Data rows »
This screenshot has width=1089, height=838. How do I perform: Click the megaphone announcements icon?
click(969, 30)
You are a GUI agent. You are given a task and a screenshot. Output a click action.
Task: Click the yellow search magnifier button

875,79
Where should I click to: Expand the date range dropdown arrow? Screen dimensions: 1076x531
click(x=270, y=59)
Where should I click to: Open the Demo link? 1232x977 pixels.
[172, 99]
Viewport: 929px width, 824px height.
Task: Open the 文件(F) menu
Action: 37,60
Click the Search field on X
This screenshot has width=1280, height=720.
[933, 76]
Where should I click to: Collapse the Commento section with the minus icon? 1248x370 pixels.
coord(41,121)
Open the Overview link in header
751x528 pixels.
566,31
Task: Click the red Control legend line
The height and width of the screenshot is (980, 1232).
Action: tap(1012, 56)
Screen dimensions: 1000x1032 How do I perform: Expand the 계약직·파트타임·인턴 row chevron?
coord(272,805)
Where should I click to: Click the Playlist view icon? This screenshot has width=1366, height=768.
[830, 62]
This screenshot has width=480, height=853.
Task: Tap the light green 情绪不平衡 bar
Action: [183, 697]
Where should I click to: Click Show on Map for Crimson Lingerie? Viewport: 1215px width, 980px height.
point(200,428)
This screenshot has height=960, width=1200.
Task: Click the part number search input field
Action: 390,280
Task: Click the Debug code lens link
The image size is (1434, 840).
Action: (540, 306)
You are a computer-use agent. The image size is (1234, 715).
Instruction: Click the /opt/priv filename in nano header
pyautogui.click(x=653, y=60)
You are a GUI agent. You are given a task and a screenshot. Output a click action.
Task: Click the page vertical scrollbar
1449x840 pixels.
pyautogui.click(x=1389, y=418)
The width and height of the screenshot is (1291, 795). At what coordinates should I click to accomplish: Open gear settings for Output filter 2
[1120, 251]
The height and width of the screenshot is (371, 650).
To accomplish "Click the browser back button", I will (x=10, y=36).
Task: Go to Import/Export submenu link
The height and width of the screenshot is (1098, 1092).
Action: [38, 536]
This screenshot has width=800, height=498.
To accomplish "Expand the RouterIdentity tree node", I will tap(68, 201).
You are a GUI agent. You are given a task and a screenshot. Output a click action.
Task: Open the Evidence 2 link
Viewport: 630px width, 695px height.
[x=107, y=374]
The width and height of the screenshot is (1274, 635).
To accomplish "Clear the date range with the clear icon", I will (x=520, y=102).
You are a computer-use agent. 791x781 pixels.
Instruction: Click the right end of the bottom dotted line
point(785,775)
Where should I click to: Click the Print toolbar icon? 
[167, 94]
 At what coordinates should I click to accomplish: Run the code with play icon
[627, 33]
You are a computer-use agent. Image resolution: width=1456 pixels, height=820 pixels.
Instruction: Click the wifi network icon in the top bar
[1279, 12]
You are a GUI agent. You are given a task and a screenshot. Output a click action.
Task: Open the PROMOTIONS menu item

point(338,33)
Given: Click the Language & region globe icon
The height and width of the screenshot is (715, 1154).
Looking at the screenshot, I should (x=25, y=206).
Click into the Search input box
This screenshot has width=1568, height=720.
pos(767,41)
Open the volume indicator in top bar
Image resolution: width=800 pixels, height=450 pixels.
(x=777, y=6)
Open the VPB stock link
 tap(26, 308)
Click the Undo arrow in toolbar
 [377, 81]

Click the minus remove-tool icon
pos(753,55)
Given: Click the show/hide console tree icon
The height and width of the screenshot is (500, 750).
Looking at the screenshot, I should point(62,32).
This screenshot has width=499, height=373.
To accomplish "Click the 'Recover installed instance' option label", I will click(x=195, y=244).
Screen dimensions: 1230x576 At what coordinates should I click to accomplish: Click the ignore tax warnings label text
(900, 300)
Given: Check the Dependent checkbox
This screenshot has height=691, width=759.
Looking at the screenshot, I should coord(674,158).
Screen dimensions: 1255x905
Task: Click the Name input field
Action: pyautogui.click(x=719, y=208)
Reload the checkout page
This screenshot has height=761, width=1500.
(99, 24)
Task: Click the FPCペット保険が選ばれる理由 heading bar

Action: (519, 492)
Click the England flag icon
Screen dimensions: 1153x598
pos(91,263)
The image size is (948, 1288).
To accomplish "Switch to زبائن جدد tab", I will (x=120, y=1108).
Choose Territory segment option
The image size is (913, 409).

Exercise »
Copy out the entire listing above line for line, changing nothing.

Correct response »
This screenshot has width=1089, height=838. How do I perform: Click the megaphone announcements icon?
click(969, 30)
You are a GUI agent. You are given a task and a screenshot. Output a click action.
Task: Click the yellow search magnifier button

875,79
Where should I click to: Expand the date range dropdown arrow? Screen dimensions: 1076x531
click(x=270, y=59)
Where should I click to: Open the Demo link? 1232x977 pixels.
[172, 99]
Viewport: 929px width, 824px height.
Task: Open the 文件(F) menu
Action: 37,60
Click the Search field on X
This screenshot has width=1280, height=720.
[933, 76]
Where should I click to: Collapse the Commento section with the minus icon? 1248x370 pixels.
coord(41,121)
Open the Overview link in header
751x528 pixels.
566,31
Task: Click the red Control legend line
The height and width of the screenshot is (980, 1232).
Action: tap(1012, 56)
Screen dimensions: 1000x1032 How do I perform: Expand the 계약직·파트타임·인턴 row chevron?
coord(272,805)
Where should I click to: Click the Playlist view icon? This screenshot has width=1366, height=768.
[830, 62]
This screenshot has width=480, height=853.
Task: Tap the light green 情绪不平衡 bar
Action: [183, 697]
Where should I click to: Click Show on Map for Crimson Lingerie? Viewport: 1215px width, 980px height.
point(200,428)
This screenshot has height=960, width=1200.
Task: Click the part number search input field
Action: 390,280
Task: Click the Debug code lens link
The image size is (1434, 840).
Action: (540, 306)
You are a computer-use agent. The image size is (1234, 715).
Instruction: Click the /opt/priv filename in nano header
pyautogui.click(x=653, y=60)
You are a GUI agent. You are given a task and a screenshot. Output a click action.
Task: Click the page vertical scrollbar
1449x840 pixels.
pyautogui.click(x=1389, y=418)
The width and height of the screenshot is (1291, 795). At what coordinates should I click to accomplish: Open gear settings for Output filter 2
[1120, 251]
The height and width of the screenshot is (371, 650).
To accomplish "Click the browser back button", I will (x=10, y=36).
Task: Go to Import/Export submenu link
The height and width of the screenshot is (1098, 1092).
Action: [38, 536]
This screenshot has width=800, height=498.
To accomplish "Expand the RouterIdentity tree node", I will tap(68, 201).
You are a GUI agent. You are given a task and a screenshot. Output a click action.
Task: Open the Evidence 2 link
Viewport: 630px width, 695px height.
[x=107, y=374]
The width and height of the screenshot is (1274, 635).
To accomplish "Clear the date range with the clear icon", I will (x=520, y=102).
You are a computer-use agent. 791x781 pixels.
Instruction: Click the right end of the bottom dotted line
point(785,775)
Where should I click to: Click the Print toolbar icon? 
[167, 94]
 At what coordinates should I click to accomplish: Run the code with play icon
[627, 33]
You are a computer-use agent. Image resolution: width=1456 pixels, height=820 pixels.
Instruction: Click the wifi network icon in the top bar
[1279, 12]
You are a GUI agent. You are given a task and a screenshot. Output a click action.
Task: Open the PROMOTIONS menu item

point(338,33)
Given: Click the Language & region globe icon
The height and width of the screenshot is (715, 1154).
Looking at the screenshot, I should (x=25, y=206).
Click into the Search input box
This screenshot has width=1568, height=720.
pos(767,41)
Open the volume indicator in top bar
Image resolution: width=800 pixels, height=450 pixels.
(x=777, y=6)
Open the VPB stock link
 tap(26, 308)
Click the Undo arrow in toolbar
 [377, 81]

Click the minus remove-tool icon
pos(753,55)
Given: Click the show/hide console tree icon
The height and width of the screenshot is (500, 750).
Looking at the screenshot, I should point(62,32).
This screenshot has width=499, height=373.
To accomplish "Click the 'Recover installed instance' option label", I will click(x=195, y=244).
Screen dimensions: 1230x576 At what coordinates should I click to accomplish: Click the ignore tax warnings label text
(900, 300)
Given: Check the Dependent checkbox
This screenshot has height=691, width=759.
Looking at the screenshot, I should coord(674,158).
Screen dimensions: 1255x905
Task: Click the Name input field
Action: pyautogui.click(x=719, y=208)
Reload the checkout page
This screenshot has height=761, width=1500.
(99, 24)
Task: Click the FPCペット保険が選ばれる理由 heading bar

Action: (519, 492)
Click the England flag icon
Screen dimensions: 1153x598
pos(91,263)
The image size is (948, 1288).
To accomplish "Switch to زبائن جدد tab", I will (x=120, y=1108).
Choose Territory segment option
The image size is (913, 409).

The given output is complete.